▶ Data extract
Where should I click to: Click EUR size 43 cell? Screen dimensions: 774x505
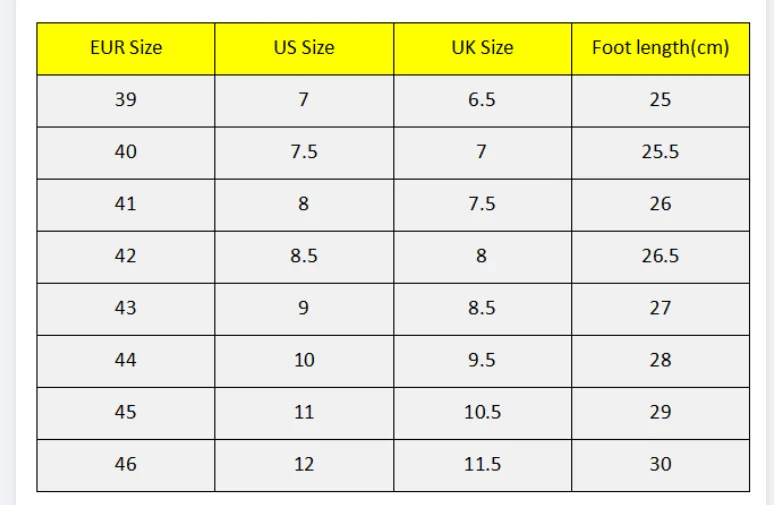(126, 308)
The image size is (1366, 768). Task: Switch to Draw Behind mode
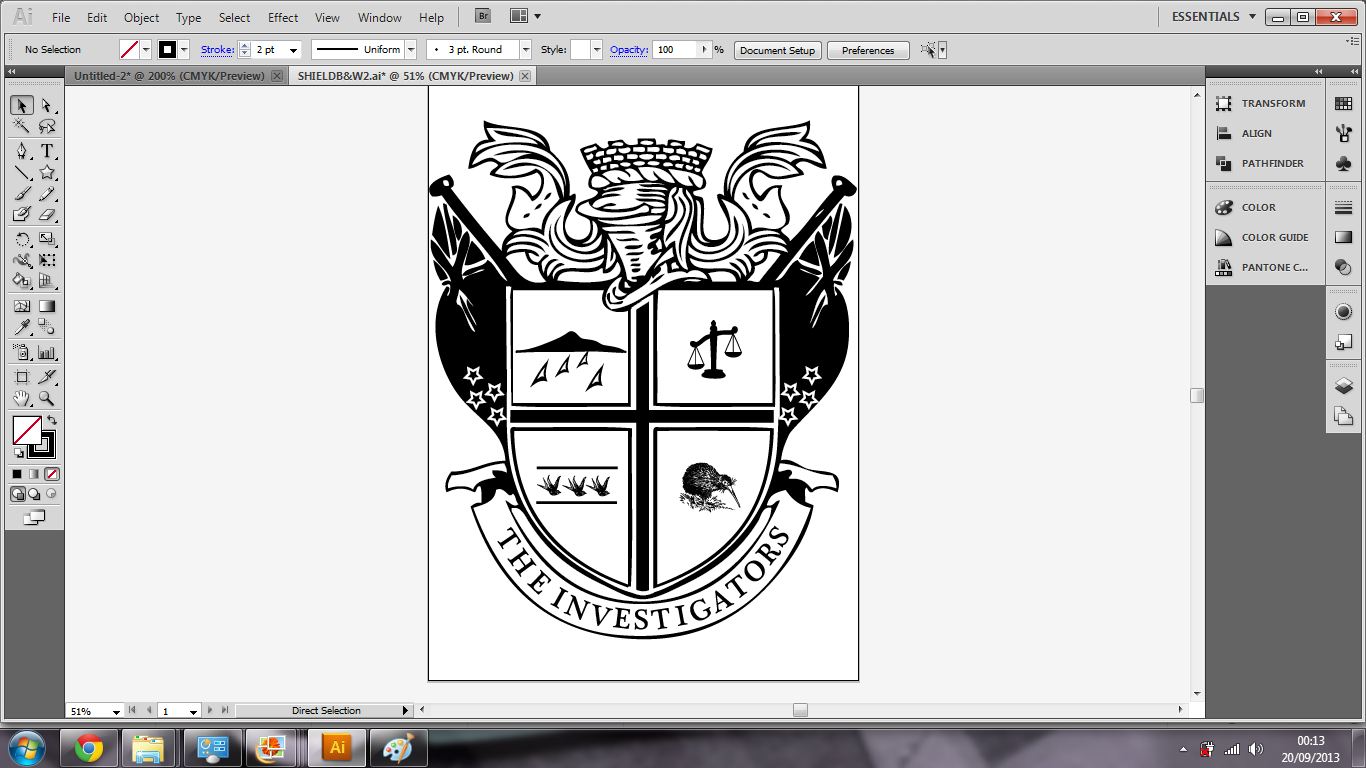pos(34,494)
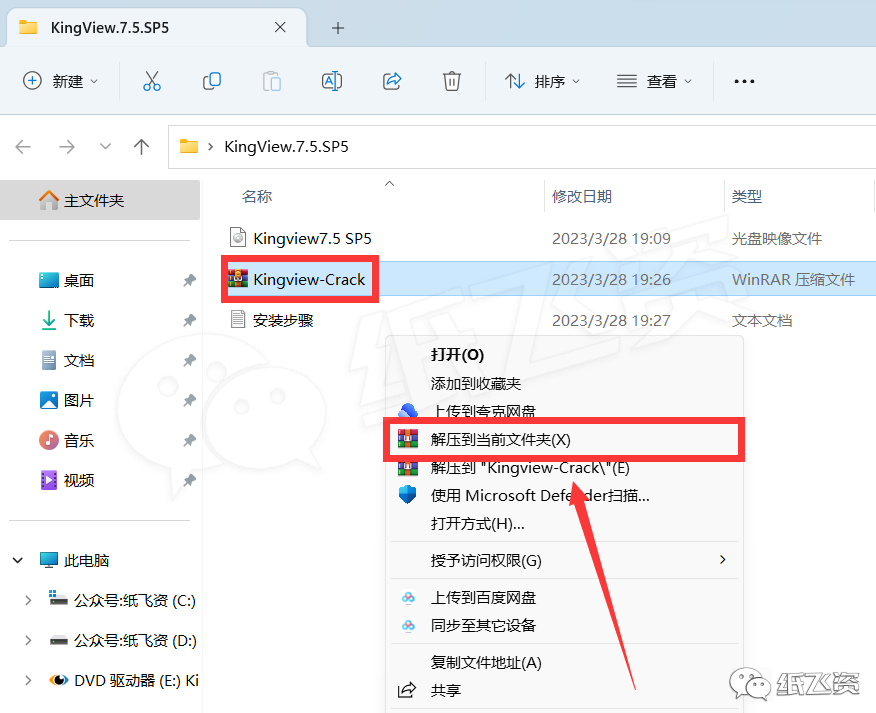Screen dimensions: 876x713
Task: Collapse the 此电脑 tree node
Action: [17, 560]
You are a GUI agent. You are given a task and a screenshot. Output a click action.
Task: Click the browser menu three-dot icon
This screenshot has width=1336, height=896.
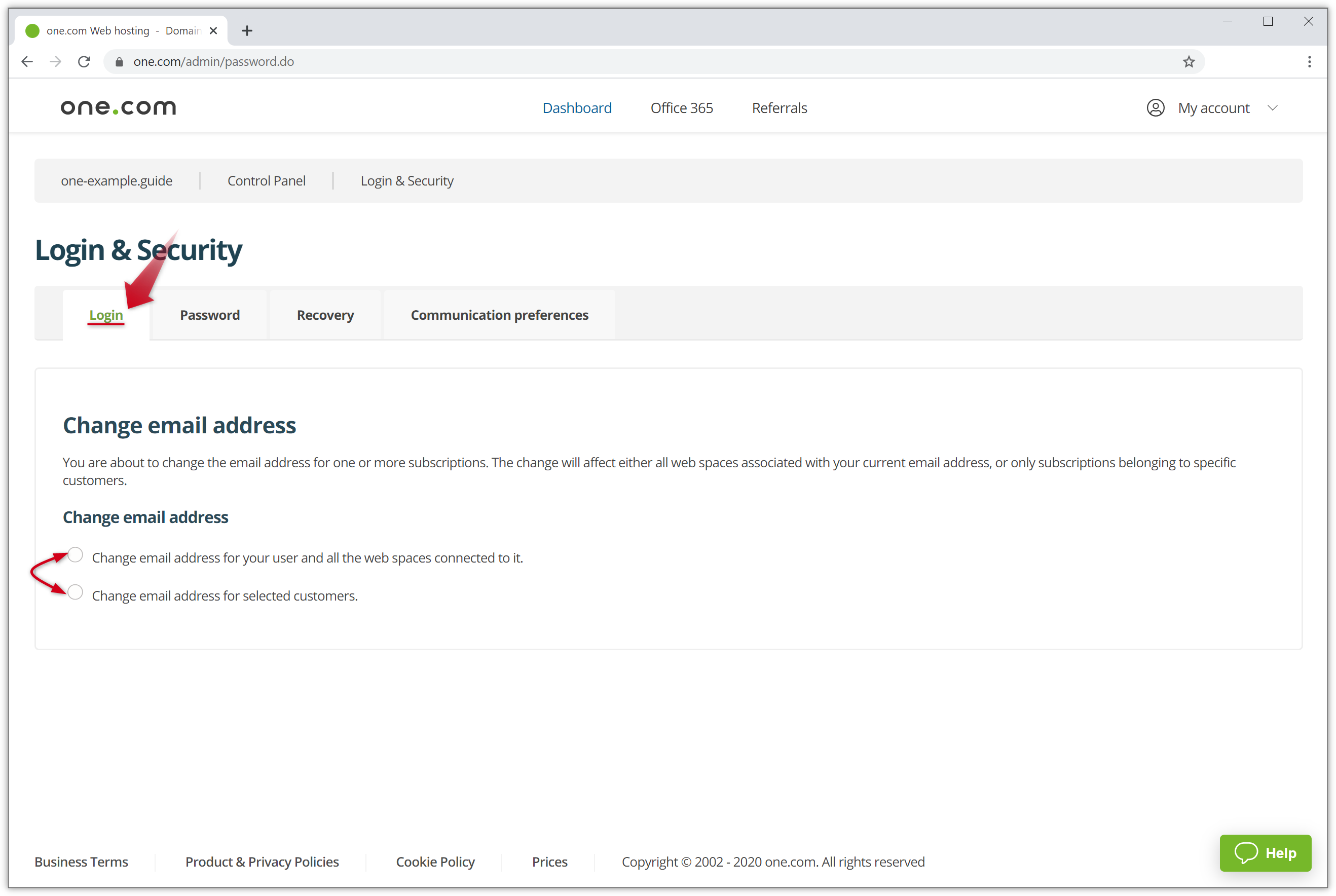click(x=1310, y=62)
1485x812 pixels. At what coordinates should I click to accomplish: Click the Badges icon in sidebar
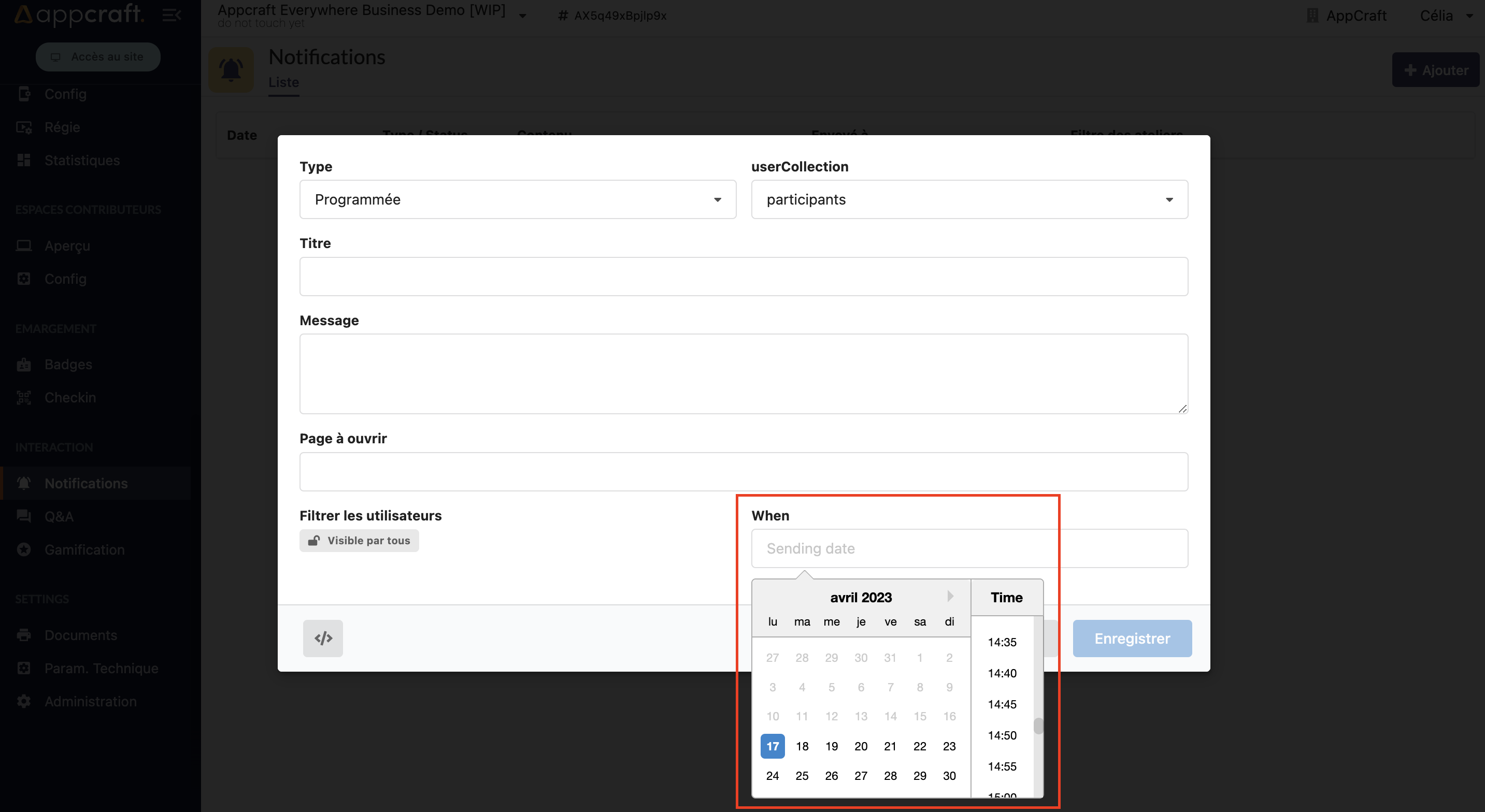tap(24, 364)
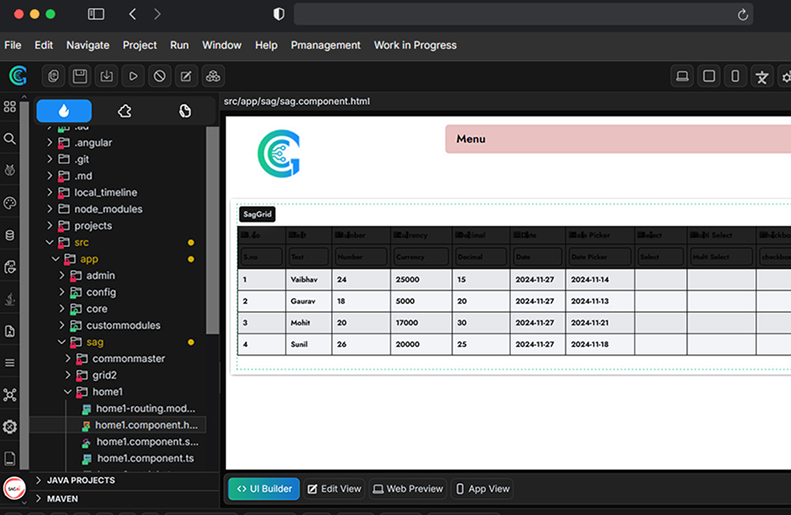Screen dimensions: 791x515
Task: Click the stop circle-slash toolbar icon
Action: click(160, 76)
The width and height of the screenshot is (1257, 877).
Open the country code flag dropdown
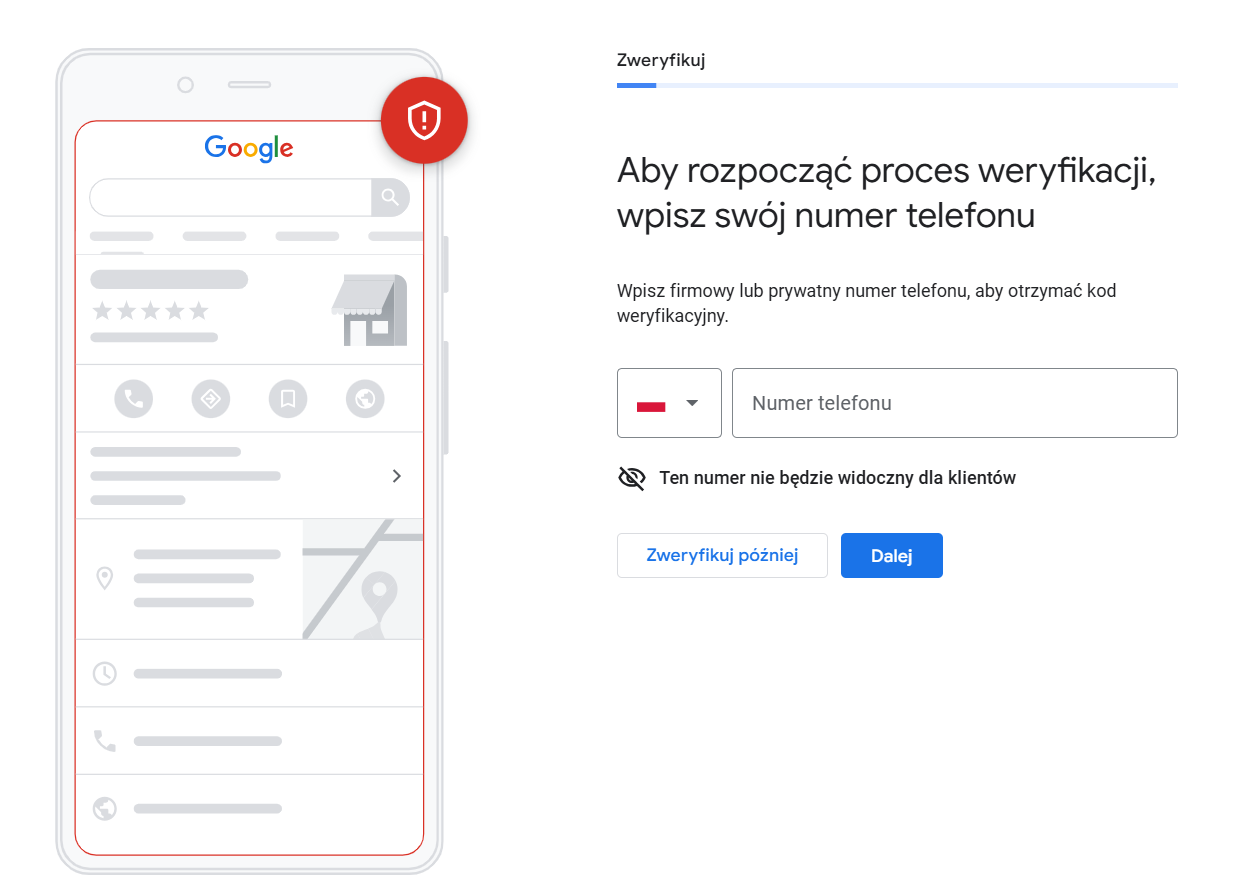pyautogui.click(x=669, y=403)
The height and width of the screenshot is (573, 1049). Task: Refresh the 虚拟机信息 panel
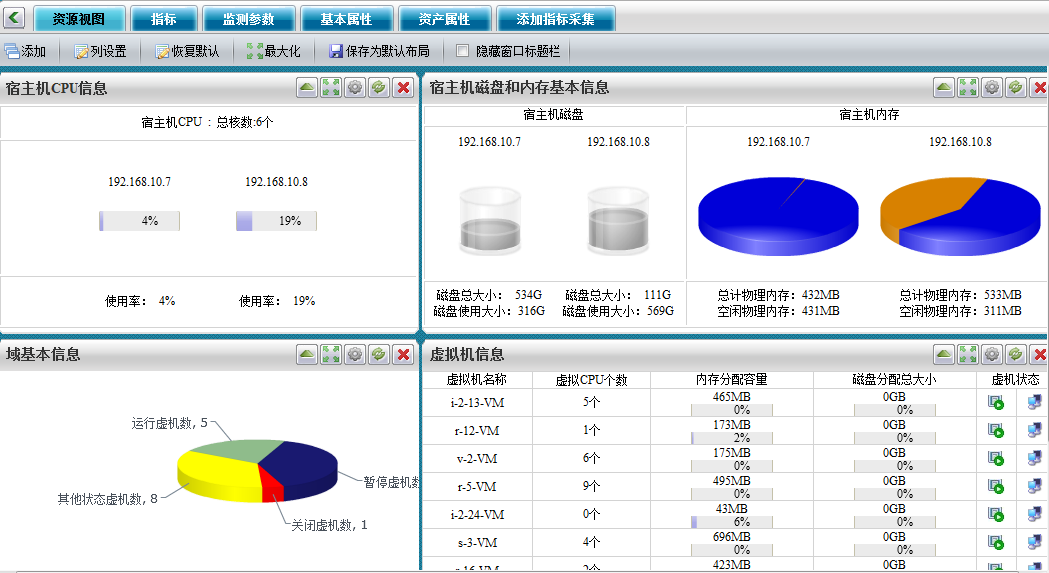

▶ Required work
In the copy, every entry appears exactly as written above and no picture appears.

▶ Exercise result
Where should I click to: Click EUR size 43 cell? Screen dimensions: 774x505
(126, 308)
The image size is (1366, 768). Task: Switch to Draw Behind mode
pos(34,494)
Screen dimensions: 876x713
Task: Collapse the 此电脑 tree node
Action: [17, 560]
You are a GUI agent. You are given a task and a screenshot. Output a click action.
Task: Click the browser menu three-dot icon
This screenshot has width=1336, height=896.
click(x=1310, y=62)
1485x812 pixels. At what coordinates should I click to accomplish: Click the Badges icon in sidebar
tap(24, 364)
Screen dimensions: 791x515
Task: Click the stop circle-slash toolbar icon
Action: click(160, 76)
The width and height of the screenshot is (1257, 877).
Open the country code flag dropdown
pyautogui.click(x=669, y=403)
The height and width of the screenshot is (573, 1049). Task: Refresh the 虚拟机信息 panel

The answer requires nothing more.